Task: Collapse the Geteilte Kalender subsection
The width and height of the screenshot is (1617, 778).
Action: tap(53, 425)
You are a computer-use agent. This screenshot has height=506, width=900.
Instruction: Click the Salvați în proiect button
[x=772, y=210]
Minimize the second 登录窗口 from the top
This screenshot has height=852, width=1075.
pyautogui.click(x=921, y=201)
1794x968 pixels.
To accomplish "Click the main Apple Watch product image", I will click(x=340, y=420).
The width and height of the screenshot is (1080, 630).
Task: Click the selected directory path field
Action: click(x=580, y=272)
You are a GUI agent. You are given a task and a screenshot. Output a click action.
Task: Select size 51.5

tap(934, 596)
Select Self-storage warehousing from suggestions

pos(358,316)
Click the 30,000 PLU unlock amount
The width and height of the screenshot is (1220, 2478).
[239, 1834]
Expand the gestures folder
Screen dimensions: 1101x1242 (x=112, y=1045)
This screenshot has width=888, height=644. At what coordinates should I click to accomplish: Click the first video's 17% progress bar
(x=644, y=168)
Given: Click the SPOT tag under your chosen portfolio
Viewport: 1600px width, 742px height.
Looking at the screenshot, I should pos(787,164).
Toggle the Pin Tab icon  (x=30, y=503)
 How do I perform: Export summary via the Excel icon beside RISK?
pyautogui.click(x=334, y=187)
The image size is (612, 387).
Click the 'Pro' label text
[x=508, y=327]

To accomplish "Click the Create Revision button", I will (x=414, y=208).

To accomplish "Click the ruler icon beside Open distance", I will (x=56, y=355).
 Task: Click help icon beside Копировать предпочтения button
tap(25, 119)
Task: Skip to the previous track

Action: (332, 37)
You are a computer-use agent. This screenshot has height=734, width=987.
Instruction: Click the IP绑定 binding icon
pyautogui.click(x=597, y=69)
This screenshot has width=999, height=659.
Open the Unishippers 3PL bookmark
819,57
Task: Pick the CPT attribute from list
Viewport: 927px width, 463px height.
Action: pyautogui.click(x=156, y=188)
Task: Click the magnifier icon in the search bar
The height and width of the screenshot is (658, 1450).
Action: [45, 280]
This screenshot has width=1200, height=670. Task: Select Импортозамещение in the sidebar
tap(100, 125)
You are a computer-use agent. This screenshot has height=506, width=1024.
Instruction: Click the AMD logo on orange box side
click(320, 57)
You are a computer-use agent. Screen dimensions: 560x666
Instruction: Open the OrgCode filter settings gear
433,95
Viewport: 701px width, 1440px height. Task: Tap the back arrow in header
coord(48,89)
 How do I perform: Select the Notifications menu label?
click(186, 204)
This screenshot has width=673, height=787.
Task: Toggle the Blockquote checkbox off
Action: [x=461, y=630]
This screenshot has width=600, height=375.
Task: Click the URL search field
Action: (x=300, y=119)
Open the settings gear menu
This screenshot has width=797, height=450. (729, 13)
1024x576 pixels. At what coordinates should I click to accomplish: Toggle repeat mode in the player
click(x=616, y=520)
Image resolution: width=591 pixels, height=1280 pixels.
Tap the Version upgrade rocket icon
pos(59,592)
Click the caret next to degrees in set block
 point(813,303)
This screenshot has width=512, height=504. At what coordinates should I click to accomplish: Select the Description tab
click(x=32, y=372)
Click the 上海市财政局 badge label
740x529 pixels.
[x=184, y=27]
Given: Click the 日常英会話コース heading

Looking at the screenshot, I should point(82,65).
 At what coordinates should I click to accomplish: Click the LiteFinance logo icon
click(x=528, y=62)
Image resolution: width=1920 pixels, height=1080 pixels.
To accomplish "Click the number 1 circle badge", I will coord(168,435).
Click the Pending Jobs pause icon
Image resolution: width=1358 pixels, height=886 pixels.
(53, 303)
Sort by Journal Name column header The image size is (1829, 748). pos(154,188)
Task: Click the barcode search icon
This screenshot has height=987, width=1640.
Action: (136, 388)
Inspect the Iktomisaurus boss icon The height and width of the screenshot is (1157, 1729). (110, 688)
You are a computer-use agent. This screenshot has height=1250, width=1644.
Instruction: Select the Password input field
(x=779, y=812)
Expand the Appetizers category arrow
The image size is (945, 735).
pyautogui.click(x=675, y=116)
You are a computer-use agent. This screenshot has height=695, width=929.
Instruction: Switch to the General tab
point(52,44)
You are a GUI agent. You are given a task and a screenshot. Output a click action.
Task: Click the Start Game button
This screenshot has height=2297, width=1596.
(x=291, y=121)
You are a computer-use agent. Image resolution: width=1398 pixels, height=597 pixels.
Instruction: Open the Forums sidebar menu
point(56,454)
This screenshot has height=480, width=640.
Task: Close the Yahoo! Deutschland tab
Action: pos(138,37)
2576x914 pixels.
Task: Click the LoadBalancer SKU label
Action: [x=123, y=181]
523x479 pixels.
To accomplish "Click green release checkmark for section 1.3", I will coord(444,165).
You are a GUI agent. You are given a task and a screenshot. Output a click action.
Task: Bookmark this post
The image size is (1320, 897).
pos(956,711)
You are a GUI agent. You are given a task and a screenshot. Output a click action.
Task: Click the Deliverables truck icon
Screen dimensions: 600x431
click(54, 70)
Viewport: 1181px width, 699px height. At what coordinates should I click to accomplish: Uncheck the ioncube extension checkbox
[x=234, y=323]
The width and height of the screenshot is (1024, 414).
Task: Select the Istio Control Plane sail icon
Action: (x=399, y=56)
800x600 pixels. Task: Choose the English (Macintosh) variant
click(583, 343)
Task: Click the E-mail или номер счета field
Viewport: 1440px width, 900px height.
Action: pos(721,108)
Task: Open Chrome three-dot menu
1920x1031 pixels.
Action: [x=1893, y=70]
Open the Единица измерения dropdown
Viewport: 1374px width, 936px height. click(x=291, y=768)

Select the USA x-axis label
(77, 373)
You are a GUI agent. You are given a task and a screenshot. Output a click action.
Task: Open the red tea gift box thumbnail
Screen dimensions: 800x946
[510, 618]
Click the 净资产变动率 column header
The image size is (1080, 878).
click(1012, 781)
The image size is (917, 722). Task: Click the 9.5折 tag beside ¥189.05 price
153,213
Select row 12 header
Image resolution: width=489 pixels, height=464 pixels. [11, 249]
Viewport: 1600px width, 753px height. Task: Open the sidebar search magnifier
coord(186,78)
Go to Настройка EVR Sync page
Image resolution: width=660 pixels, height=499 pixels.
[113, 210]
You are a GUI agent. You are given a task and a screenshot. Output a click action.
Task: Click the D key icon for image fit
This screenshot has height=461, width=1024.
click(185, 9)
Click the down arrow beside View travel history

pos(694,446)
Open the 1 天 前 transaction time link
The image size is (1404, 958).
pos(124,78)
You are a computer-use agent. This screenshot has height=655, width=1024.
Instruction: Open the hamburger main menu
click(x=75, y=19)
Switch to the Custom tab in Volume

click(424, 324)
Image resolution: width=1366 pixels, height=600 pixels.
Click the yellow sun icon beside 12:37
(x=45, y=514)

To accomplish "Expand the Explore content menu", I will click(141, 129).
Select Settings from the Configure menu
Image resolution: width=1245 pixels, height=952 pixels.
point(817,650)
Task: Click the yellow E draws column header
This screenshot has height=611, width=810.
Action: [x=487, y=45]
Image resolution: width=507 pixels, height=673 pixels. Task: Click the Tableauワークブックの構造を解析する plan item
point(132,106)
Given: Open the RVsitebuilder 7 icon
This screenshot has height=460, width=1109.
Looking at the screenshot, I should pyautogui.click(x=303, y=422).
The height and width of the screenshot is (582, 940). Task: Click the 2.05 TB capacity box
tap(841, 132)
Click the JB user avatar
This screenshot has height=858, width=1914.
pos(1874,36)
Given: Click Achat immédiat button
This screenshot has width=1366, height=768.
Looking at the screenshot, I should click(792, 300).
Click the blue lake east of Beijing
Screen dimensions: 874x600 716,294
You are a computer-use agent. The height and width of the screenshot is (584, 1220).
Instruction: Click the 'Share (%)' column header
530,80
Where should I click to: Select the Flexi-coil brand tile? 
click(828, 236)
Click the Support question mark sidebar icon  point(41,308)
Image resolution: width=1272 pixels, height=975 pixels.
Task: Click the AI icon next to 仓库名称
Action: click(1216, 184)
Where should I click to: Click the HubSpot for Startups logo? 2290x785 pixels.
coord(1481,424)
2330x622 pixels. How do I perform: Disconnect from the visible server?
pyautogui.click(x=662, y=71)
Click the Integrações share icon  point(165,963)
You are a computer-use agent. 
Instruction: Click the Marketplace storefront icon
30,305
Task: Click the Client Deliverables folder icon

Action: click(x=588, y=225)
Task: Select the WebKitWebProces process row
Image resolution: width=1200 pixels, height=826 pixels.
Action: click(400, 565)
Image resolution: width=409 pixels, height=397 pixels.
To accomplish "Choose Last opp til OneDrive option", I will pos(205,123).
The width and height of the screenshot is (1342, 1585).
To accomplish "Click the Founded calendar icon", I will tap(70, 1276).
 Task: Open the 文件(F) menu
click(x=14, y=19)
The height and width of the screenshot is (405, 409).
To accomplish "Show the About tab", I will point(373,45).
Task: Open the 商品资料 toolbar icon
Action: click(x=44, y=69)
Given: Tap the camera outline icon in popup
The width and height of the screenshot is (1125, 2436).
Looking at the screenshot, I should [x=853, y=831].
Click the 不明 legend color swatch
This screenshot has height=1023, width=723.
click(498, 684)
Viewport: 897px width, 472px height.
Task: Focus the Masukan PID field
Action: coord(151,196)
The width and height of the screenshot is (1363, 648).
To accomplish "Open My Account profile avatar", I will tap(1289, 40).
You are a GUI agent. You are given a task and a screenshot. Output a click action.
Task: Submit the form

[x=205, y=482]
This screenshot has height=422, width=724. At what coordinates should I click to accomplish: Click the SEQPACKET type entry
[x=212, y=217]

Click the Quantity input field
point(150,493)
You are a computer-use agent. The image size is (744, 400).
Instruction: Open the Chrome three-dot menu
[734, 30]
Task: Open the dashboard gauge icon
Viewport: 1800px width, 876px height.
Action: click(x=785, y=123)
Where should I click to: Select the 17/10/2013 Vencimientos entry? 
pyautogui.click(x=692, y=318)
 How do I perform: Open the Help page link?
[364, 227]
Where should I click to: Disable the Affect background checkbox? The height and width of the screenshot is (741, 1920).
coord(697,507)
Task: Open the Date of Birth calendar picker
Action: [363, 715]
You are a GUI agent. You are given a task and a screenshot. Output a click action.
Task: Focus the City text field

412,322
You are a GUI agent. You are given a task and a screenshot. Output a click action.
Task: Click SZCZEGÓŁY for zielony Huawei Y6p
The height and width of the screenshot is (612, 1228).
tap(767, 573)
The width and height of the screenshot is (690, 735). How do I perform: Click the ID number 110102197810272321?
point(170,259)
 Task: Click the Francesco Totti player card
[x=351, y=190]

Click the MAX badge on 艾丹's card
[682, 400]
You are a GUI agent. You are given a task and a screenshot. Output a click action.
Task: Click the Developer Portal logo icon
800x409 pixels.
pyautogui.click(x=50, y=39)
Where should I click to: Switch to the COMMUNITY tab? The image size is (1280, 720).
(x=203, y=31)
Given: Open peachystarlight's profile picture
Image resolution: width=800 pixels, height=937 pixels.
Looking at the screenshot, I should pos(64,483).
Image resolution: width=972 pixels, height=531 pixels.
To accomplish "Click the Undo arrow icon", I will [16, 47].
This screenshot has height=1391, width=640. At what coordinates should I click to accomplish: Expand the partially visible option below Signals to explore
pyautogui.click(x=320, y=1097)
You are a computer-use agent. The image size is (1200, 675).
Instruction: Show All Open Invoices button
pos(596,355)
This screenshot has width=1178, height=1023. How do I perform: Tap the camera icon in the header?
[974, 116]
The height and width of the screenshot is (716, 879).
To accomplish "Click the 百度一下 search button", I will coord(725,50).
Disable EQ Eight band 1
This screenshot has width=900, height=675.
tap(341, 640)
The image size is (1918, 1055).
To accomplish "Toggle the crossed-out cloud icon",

· · · · · · ·

Requirement
Scan the entries above. Copy each line that has the string "computer".

Result for this task
You are a computer-use agent. This screenshot has height=506, width=900.
You are a computer-use agent. This screenshot has height=734, width=987.
You are a computer-use agent. This screenshot has height=506, width=1024.
You are a computer-use agent. Screen dimensions: 560x666
You are a computer-use agent. This screenshot has height=1250, width=1644.
You are a computer-use agent. This screenshot has height=695, width=929.
You are a computer-use agent. Image resolution: width=1398 pixels, height=597 pixels.
You are a computer-use agent. This screenshot has height=655, width=1024.
You are a computer-use agent. The height and width of the screenshot is (584, 1220).
You are a computer-use agent. 
You are a computer-use agent. The image size is (744, 400).
You are a computer-use agent. The image size is (1200, 675).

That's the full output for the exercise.